TradeTech continues to benefit from the recent increase in market volatility and generated Adjusted EBITDA of over €45 million in the period from 1 January 2020 to 30 April 2020. As mentioned in the Company’s announcement on 19 March 2020, this performance already exceeds Playtech’s FY 2020 expectations for this business.
TradeTech has also taken initial steps towards a more efficient balance sheet, which has released €10 million of cash that was previously tied up.
Balance sheet & liquidity
As announced on 19 March 2020, given the ongoing current circumstances related to COVID-19 the Board determined that it was appropriate to maximise liquidity within the Company and suspended shareholder distributions until further notice. The share repurchase programme announced at the FY 2019 results was postponed with immediate effect and the 2019 final dividend of €0.12 is not being proposed at today’s AGM. Together these measures have saved the Company over €65 million of cash outflows.
Playtech has also renegotiated the payment terms of the contingent consideration payable related to the Playtech BGT Sports business. The total payment of €36.9 million was originally payable in H1 2020 but it was agreed that 50% will be deferred with 30% payable on 1 July 2020 and the remaining 20% on 1 October 2020.
Playtech has a 3x net debt / Adjusted EBITDA covenant and a 4x Adjusted EBITDA / interest cover covenant in its revolving credit facility, and a 2x Adjusted EBITDA / interest cover covenant in its bonds with the covenants tested semi-annually. As of 30 April 2020, Playtech had over €600 million of available liquidity including its revolving credit facility which has been fully drawn down. Playtech has received a further €14 million from the sale of Snaitech land in Italy and expects to receive the remaining €36 million in early Q3.

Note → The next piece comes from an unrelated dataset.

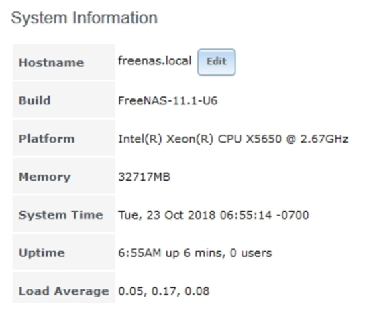Click the 0.08 load average figure
Screen dimensions: 371x320
(197, 291)
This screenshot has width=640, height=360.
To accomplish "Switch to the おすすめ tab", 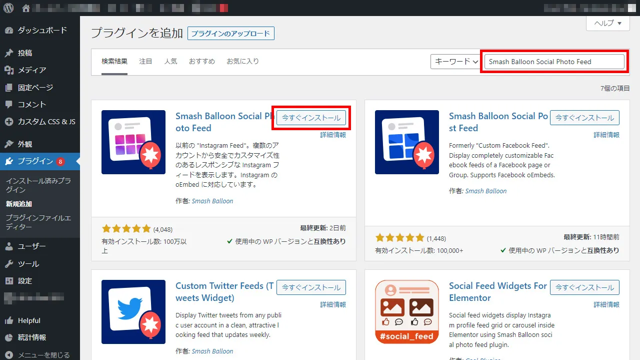I will pyautogui.click(x=202, y=62).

Mor Weizer, CEO, commented:
“So far this year, alongside actions taken to protect our people and our business, Playtech demonstrated remarkable operational resilience – demonstrating the strength and flexibility of our technology and our position in the industry. We have added new Tier 1 licensees, added over 20 new brands and expanded agreements with some of our largest existing customers. Given this strategic progress and the actions we have taken, I am confident we will emerge stronger as the current restrictions related to COVID-19 ease.

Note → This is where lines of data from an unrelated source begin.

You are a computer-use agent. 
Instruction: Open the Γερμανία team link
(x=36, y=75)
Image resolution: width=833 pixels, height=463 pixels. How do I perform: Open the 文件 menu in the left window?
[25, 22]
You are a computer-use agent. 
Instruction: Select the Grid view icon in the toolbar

“Playtech also launched its new sustainable business strategy, Sustainable Success. The strategy will consolidate Playtech’s position as a global leader in safer products, data analytics and player engagement solutions. Playtech has made safer gambling a core pillar of its strategy. At this time actions being taken by Playtech and the wider industry to advance safer gambling and raise standards are more important than ever.
“Finally, today marks Alan’s last day as Chairman of Playtech and I would like to take this opportunity to thank him for his tireless commitment during his time on the Board since our IPO in 2006 and as Chairman for the last 7 years.”
Alan Jackson, outgoing Chairman, said:
“It is with great pride that I look back over my time as Chairman of Playtech. During my time with the Company the gambling industry has changed dramatically and Playtech has demonstrated the strategic vision to grow into a diversified and trusted technology leader in its industry. In these uncertain times the Board and I are confident Claire’s appointment as Interim Chairman will bring the required experience, industry knowledge and stability needed.”